CAMPOBASSO – Un viaggio nella memoria attraverso la musica, per dare voce a chi, nei luoghi della persecuzione e dell’orrore, ha continuato a creare arte come forma estrema di resistenza. Sabato 31 gennaio 2026, alle ore 18:30, l’Auditorium Ex Gil di Campobasso ospiterà il concerto “I compositori nei campi di concentramento”, promosso dall’Associazione Amici della Musica di Campobasso sotto la direzione artistica di Antonella De Angelis.

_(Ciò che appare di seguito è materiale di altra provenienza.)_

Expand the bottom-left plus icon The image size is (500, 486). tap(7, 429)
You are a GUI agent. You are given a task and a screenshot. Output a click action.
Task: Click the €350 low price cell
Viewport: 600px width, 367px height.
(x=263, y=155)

L’evento, organizzato in occasione della Giornata della Memoria, vedrà protagonista il Doré Quartet, giovane ensemble cameristico di caratura internazionale, che interpreterà tre opere di straordinario valore storico e musicale: il Quartetto per archi n. 1 di Erwin Schulhoff, compositore boemo di origine ebraica morto nel campo di Wülzburg; il Quartetto n. 3 di Viktor Ullmann, scritto a Terezín poco prima della deportazione ad Auschwitz, dove fu assassinato nel 1944; e il Quartetto per archi n. 3 in fa maggiore, op. 73 di Dmitrij Shostakovich, testimonianza intensa delle contraddizioni e delle ferite dell’Europa novecentesca.
«La musica – spiegano gli organizzatori – diventa testimonianza, atto di resistenza spirituale e strumento di riflessione collettiva. Questo concerto vuole restituire dignità e memoria a chi, anche nei momenti più bui, ha continuato a comporre, a creare, a credere nella forza dell’arte».
Il Doré Quartet, formato da Ilaria Taioli e Samuele Di Gioia ai violini, Salvatore Emanuel Borrelli alla viola e Caterina Vannoni al violoncello, si è distinto per maturità interpretativa e profondità espressiva. Nato nel 2021, il quartetto ha studiato con il Quartetto di Cremona e con Marc Danel alla Nederlandse StrijkKwartet Academie di Utrecht, esibendosi in importanti rassegne italiane e internazionali e ricevendo numerosi riconoscimenti, tra cui il supporto della Fondazione Pro Canale.
Con questo appuntamento, l’Associazione Amici della Musica di Campobasso conferma la propria vocazione a coniugare eccellenza artistica e impegno civile, offrendo al pubblico un’occasione per riflettere, attraverso la musica, sulla memoria storica e sul valore etico dell’arte. L’ingresso è libero fino a esaurimento posti.